Era uma vez um pássaro. Adornado com um par de
asas perfeitas e plumas reluzentes, coloridas e maravilhosas. Enfim, um animal
feito para voar livre e solto no céu, e alegrar quem o observasse.
Um dia, uma mulher viu o pássaro e apaixonou-se
por ele. Ficou a olhar o seu voo com a boca aberta de espanto, o coração
batendo mais rapidamente, os olhos brilhando de emoção. Convidou-o para voar
com ela, e os dois viajaram pelo céu em plena harmonia. Ela admirava, venerava,
celebrava o pássaro.
Mas então pensou: talvez ele queira conhecer
algumas montanhas distantes! E a mulher sentiu medo. Medo de nunca mais sentir
aquilo por outro pássaro. E sentiu inveja, inveja da capacidade de voar do
pássaro.
E sentiu-se sozinha.
E pensou : "Vou montar uma armadilha. Da
próxima vez que o pássaro surgir, ele não partirá mais."
O pássaro, que também estava apaixonado, voltou
no dia seguinte, caiu na armadilha, e foi preso na gaiola.
Todos os dias ela olhava o pássaro. Ali estava o
objecto da sua paixão, e ela mostrava-o às suas amigas, que comentavam:
"Mas tu és uma pessoa que tem tudo." Entretanto, uma estranha
transformação começou a processar-se: como tinha o pássaro, e já não precisava
de o conquistar, foi perdendo o interesse.
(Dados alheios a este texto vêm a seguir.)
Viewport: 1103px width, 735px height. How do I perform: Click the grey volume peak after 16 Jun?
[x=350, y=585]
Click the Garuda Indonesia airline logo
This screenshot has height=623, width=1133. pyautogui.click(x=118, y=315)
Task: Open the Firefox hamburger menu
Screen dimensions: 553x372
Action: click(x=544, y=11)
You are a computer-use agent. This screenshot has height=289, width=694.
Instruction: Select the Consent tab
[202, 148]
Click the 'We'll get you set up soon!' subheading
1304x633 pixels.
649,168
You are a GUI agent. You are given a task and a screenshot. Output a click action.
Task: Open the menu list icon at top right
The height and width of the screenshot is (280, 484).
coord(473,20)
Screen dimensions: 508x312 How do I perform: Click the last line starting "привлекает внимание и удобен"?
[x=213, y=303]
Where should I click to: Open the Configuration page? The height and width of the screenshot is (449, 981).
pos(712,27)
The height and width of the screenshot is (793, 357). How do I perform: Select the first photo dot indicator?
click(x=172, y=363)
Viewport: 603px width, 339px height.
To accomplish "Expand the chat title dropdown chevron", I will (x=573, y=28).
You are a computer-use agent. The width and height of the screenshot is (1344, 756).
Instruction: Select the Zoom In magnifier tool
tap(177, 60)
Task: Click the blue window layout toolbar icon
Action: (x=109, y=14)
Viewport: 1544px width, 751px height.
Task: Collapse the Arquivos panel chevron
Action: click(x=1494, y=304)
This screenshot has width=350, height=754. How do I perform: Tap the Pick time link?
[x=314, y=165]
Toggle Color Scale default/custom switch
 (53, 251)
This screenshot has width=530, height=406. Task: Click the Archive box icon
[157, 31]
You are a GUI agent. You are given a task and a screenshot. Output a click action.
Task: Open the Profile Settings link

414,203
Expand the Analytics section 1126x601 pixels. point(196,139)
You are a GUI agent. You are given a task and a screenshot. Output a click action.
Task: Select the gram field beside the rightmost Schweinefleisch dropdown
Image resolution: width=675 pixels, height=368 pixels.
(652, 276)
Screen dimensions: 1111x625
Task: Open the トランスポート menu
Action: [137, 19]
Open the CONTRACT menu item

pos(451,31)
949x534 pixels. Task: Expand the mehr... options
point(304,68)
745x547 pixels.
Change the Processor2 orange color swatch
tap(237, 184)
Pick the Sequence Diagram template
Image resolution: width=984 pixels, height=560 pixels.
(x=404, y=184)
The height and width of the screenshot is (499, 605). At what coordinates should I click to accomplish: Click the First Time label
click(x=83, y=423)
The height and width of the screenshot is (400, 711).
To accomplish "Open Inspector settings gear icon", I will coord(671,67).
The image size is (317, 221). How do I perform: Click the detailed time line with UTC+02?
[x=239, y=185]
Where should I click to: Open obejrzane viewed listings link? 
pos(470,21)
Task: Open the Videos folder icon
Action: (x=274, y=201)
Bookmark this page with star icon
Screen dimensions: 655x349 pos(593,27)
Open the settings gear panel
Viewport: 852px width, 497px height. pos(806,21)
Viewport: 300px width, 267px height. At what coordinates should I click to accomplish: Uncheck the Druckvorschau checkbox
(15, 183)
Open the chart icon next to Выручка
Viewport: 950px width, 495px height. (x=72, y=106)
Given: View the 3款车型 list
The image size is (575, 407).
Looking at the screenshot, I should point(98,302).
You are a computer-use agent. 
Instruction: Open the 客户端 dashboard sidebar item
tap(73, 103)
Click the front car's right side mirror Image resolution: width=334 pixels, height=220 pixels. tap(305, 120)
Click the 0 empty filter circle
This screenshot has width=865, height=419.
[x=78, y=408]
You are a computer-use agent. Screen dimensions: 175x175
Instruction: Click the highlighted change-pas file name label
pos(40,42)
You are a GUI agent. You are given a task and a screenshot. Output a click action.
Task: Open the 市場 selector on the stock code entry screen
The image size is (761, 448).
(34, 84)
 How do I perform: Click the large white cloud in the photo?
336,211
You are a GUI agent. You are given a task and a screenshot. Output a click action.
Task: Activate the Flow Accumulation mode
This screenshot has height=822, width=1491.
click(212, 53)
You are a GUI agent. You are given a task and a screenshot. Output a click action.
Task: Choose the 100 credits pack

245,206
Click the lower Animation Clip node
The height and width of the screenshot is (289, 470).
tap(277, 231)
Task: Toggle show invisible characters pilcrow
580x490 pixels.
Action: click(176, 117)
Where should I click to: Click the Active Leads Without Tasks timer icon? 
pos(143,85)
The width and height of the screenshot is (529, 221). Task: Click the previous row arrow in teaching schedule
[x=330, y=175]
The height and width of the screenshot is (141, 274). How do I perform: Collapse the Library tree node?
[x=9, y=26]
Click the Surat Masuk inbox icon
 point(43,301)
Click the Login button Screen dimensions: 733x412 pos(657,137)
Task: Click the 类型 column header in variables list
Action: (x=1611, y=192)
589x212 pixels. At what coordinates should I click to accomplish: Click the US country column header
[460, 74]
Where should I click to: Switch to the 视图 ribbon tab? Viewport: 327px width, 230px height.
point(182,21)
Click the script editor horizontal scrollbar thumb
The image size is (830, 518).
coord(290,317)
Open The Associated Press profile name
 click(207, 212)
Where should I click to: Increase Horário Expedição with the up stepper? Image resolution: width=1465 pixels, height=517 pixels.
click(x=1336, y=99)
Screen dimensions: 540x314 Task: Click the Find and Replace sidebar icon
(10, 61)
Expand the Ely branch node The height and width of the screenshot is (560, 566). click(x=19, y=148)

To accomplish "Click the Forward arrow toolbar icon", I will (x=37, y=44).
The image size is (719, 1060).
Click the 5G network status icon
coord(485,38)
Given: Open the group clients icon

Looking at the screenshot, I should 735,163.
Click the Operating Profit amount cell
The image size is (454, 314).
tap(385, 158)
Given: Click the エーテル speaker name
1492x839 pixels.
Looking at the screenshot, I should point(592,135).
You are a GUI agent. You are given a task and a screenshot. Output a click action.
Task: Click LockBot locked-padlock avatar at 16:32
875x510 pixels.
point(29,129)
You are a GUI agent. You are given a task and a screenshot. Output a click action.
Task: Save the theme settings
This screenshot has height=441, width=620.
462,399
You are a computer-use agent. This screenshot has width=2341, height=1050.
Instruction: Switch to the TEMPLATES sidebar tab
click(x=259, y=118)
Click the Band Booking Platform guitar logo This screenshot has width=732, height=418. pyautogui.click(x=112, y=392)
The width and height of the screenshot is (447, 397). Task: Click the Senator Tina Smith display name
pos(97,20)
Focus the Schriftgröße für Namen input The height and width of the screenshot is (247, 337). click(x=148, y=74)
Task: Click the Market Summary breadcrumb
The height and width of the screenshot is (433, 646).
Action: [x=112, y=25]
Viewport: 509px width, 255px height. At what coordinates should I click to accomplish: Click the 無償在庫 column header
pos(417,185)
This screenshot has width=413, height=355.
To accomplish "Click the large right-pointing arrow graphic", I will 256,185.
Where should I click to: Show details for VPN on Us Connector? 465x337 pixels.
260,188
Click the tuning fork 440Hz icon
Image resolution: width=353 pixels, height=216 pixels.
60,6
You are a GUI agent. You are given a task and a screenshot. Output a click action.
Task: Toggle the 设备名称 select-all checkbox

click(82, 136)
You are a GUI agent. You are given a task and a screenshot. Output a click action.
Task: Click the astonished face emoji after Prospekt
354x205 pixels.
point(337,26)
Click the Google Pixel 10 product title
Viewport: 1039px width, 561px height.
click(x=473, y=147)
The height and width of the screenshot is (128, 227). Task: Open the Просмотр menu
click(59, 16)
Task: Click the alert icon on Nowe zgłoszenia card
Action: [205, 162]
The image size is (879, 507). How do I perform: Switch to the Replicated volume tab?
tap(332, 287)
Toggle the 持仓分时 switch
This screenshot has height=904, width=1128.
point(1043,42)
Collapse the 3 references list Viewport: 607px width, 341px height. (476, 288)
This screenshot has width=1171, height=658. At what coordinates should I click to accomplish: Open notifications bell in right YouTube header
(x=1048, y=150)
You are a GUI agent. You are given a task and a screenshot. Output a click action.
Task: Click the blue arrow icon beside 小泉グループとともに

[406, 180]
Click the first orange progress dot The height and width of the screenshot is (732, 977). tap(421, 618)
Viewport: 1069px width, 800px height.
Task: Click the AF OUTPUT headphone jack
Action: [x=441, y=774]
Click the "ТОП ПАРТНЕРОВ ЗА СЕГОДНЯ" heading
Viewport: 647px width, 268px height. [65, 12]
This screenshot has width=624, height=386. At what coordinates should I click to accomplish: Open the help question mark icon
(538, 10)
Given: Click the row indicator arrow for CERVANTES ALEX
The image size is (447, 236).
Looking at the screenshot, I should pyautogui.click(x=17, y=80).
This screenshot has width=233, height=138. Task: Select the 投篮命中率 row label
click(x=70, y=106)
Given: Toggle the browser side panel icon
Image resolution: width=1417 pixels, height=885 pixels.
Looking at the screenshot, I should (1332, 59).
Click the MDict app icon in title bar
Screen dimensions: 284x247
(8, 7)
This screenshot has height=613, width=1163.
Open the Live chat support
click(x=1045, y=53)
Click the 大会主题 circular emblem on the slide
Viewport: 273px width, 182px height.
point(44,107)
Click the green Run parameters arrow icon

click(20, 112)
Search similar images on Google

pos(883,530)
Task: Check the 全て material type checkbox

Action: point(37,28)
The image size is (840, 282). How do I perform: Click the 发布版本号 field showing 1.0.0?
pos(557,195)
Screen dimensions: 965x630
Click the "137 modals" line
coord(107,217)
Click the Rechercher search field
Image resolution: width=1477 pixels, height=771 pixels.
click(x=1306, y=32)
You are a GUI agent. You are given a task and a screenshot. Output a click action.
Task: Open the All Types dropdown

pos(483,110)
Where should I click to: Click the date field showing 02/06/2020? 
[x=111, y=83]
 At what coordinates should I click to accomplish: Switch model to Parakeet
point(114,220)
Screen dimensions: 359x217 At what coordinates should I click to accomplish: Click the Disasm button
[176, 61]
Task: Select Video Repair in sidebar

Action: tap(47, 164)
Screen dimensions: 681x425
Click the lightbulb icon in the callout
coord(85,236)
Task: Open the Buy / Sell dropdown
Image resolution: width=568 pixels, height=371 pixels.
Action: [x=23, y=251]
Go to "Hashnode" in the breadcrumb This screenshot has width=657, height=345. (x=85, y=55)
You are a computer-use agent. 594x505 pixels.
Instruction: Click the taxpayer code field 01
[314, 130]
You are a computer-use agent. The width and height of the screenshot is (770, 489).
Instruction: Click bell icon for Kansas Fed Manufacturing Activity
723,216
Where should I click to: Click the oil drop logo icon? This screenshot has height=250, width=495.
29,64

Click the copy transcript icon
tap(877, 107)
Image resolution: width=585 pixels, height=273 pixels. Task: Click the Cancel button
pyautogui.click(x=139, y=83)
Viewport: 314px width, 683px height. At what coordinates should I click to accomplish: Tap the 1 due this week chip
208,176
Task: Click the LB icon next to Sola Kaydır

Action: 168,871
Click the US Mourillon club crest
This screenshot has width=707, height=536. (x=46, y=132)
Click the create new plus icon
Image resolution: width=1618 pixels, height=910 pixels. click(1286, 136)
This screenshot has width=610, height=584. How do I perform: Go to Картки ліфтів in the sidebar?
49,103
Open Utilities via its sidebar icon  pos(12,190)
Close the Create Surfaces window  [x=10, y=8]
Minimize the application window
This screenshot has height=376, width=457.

O pássaro, sem poder voar e exprimir
o sentido da sua vida, foi definhando, perdendo o brilho, ficou feio - e a
mulher já não lhe prestava atenção, apenas prestava atenção à maneira como o
alimentava e como cuidava da sua gaiola.
Um belo dia, o pássaro morreu. Ela ficou
profundamente triste, e passava a vida a pensar nele. Mas não se lembrava da
gaiola, recordava apenas o dia em que o vira pela primeira vez, voando contente
entre as nuvens.
Se ela se observasse a si mesma, descobriria que
aquilo que a emocionava tanto no pássaro era a sua liberdade, a energia das
asas em movimento, não o seu corpo físico.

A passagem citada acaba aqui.